The term “RET-positive” cancer does not describe a type of cancer, like lung or thyroid, but a specific genetic characteristic within the cancer cells. The RET gene provides instructions for making a protein involved in cell signaling and growth. In a RET-positive cancer, this gene has undergone an alteration that disrupts its normal function.
The RET protein acts as an accelerator pedal for cell growth; it’s meant to be pressed and released as needed. A RET alteration causes this pedal to become stuck in the “on” position. This leads to constant, uncontrolled signals telling the cells to divide and multiply, which drives the formation and spread of a tumor.
Understanding RET Gene Alterations
Changes to the RET gene that drive cancer happen in two ways. The first is through inherited, or germline, mutations. These mutations are present in every cell of a person’s body from birth, are passed down through families, and create a higher risk of developing certain cancers.
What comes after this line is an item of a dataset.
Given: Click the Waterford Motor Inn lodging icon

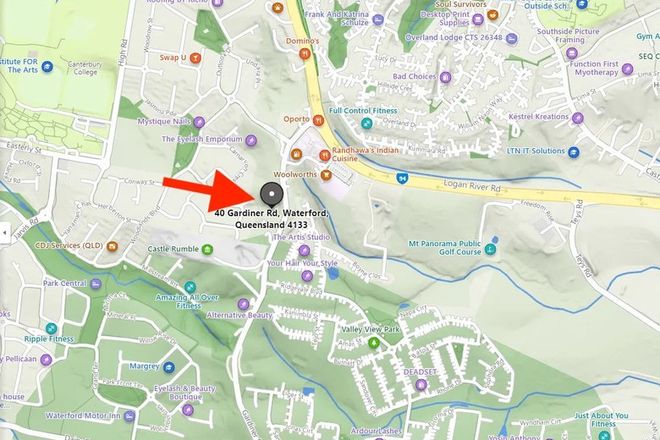Looking at the screenshot, I should point(129,416).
These inherited mutations are associated with a condition called Multiple Endocrine Neoplasia type 2 (MEN2). MEN2 is a hereditary cancer syndrome that creates a high likelihood of developing certain cancers. The specific mutation can help predict the disease’s aggressiveness and guide decisions about preventive measures, such as surgery.
A more common scenario involves somatic alterations, which are acquired during a person’s lifetime and are not inherited. These changes, which can be mutations or a rearrangement called a fusion, occur only within the tumor cells. This means they are not present in the healthy cells of the body and cannot be passed on to children.
Cancers Driven by RET Alterations
RET alterations are most strongly linked with specific types of thyroid and lung cancer. In thyroid malignancies, the connection is particularly strong with medullary thyroid cancer (MTC). A substantial majority of MTC cases, whether sporadic or part of a hereditary syndrome like MEN2, are driven by RET mutations. Patients with MTC often present with a painless lump or nodule in the neck area.
RET alterations, typically fusions rather than mutations, are also found in about 10-20% of papillary thyroid cancers, the most common form of thyroid cancer.
In non-small cell lung cancer (NSCLC), RET alterations represent a distinct subgroup of the disease. Approximately 1-2% of all NSCLC cases are driven by a RET fusion. These cancers are often found in people who are younger than the average lung cancer patient and in individuals who have never smoked or have a light smoking history.
Beyond the thyroid and lungs, RET alterations are rare drivers in other malignancies, accounting for a small percentage of these diseases. When a RET alteration occurs in these cancers, it offers a specific target for therapy. These include:
- Colorectal cancer
- Breast cancer
- Salivary cancer
- Pancreatic cancer
Testing for RET Alterations
To determine if a cancer is RET-positive, doctors perform biomarker or genomic testing. This process analyzes cancer cells for specific genetic markers, including RET alterations, that could be driving the tumor’s growth. The results guide treatment decisions by identifying patients who may benefit from therapies designed to target the RET pathway.
The standard method for this analysis is a tissue biopsy, where a small sample of the tumor is surgically removed and sent to a laboratory. Pathologists then use a technique called Next-Generation Sequencing (NGS). NGS allows for the simultaneous analysis of hundreds of genes, providing a comprehensive profile of the tumor and detecting any RET fusions or mutations.
An alternative method is the liquid biopsy, a simple blood test that detects tiny pieces of DNA tumors shed into the bloodstream, known as circulating tumor DNA (ctDNA). A liquid biopsy can be useful when a traditional tissue biopsy is not feasible due to the tumor’s location or the patient’s health. It can also be used to monitor the cancer’s response to treatment over time.
Targeted Therapies for RET-Positive Cancers
The identification of a RET alteration allows for an approach called targeted therapy. Unlike traditional chemotherapy, which affects all rapidly dividing cells, targeted therapies are designed with greater precision. These drugs block specific molecules involved in cancer growth, leading to fewer side effects. For RET-positive cancers, this means using drugs known as RET inhibitors.
RET inhibitors function by recognizing and binding to the altered RET protein. This action blocks the protein’s signaling activity, effectively turning off the “stuck accelerator” that was promoting uncontrolled cell growth. By halting these growth signals, RET inhibitors can cause tumors to shrink or stop growing.
The U.S. Food and Drug Administration (FDA) has approved specific RET inhibitors for treating patients with RET-positive cancers. Medications such as selpercatinib and pralsetinib have shown effectiveness in treating both RET-fusion positive non-small cell lung cancer and RET-mutated thyroid cancers. These oral medications offer a tailored treatment option for patients whose cancers are defined by this genetic marker.